There is always controversy when it comes to plot-driven plots, or character-driven plots. When a story is character-driven, the protagonist will drive the movie’s progress, and the audience will focus more on what’s happening with the character than the storyline. The protagonist’s true self will shine with each obstacle (whether internal or external), and the audience will watch conflict managed through his or her actions.
In Kenneth Lonnergan and Peter Tolan’s situation comedy, Analyze This (1999), the audience is reeled into the plot as the credits roll and made aware that something “big” is about to happen. With the understanding the plot and character are tied together, Lonnergan and Tolan use the emotional and external need of the flawed protagonist, PAUL VITTI to push the plot forward—this is a character-driven screenplay.
Vitti has a problem (here comes conflict). The once “feared” mobster has seemingly gone soft, and not just in his ability to function as a mob leader in New York, but in his love life too (when it rains, it pours). For the first eleven minutes in the script, Lonnergan and Tolan take us back in time and reveal the followings:
- Dominic Manetta [who is dead] narrates as a montage of news photos flash over the screen.
- A big meeting is about to happen between all of the wise guys [Carlo Gambino, included].
- Manetta’s voice over continues [who is he talking to?]. “Your father and me, we were goin’ up with Tommy D., Fat Tommy.”
- The F.B.I. closes in and gangsters are running for their lives.
The big meeting never happened. Time spans forward, and Manetta [now in his 70’s] Manetta tells Vitti that times are changing and that he would make a great leader. The two men are in a restaurant having a meal together. Vitti sarcastically says, “What are we gonna get, a fuckin’ web site?” However, it is not just about the changes ahead, Manetta made a promise to Vitti’s father before he died—to watch over Vitti. The mob is going to have another meeting, and Vitti does not want to be a part of it. History repeats itself, because just as he and Manetta start to leave the restaurant, Vitti goes back inside to get a toothpick. The minute he does, a round of gunfire hits Manetta and his bodyguard, and once again, the meeting never happens.

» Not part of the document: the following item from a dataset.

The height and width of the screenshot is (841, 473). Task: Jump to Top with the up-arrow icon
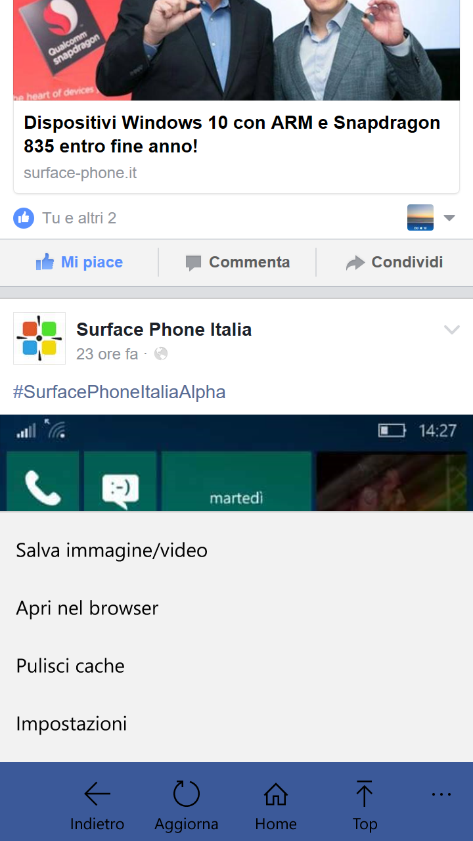[364, 794]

Twelve minutes into the script and the audience/reader is set up for the introduction of BEN SOBOL, the Jewish psychiatrist that gets pulled into Vitti’s journey of self-discovery. Sobol’s character brings more conflict into the plot by boldly confronting Vitti while at the same time bringing understanding to the emotional side of his character. The flawed Vitti does not really get what he wants, he gets what he needs, and this is paramount for his transformation. For example: When Vitti cannot perform sexually for his young mistress, he begins to panic (imagine his frustration). In fact, he ends up at the emergency room, fully convinced that he is having a heart attack, when in fact the doctor assures him that his heart is fine. He is having a panic attack. At the same time this episode is going on, Sobol is on his way to a birthday party with his 14-year-old son, Michael. Sobol is not paying attention and he rams into the back of the mobsters limo, being driven by two henchmen, JELLY and JIMMY. What Sobol does not realize, is that they have a guy tied up in the trunk. Naturally, they are not concerned about a fender-bender, especially when Sobol suggests that they call the police! Obviously, that is not going to happen, but Sobol, who accepts full responsibility for the accident hands Jelly his business card. This scene sets up Vitti’s need for a therapist, since he is dealing with anxiety.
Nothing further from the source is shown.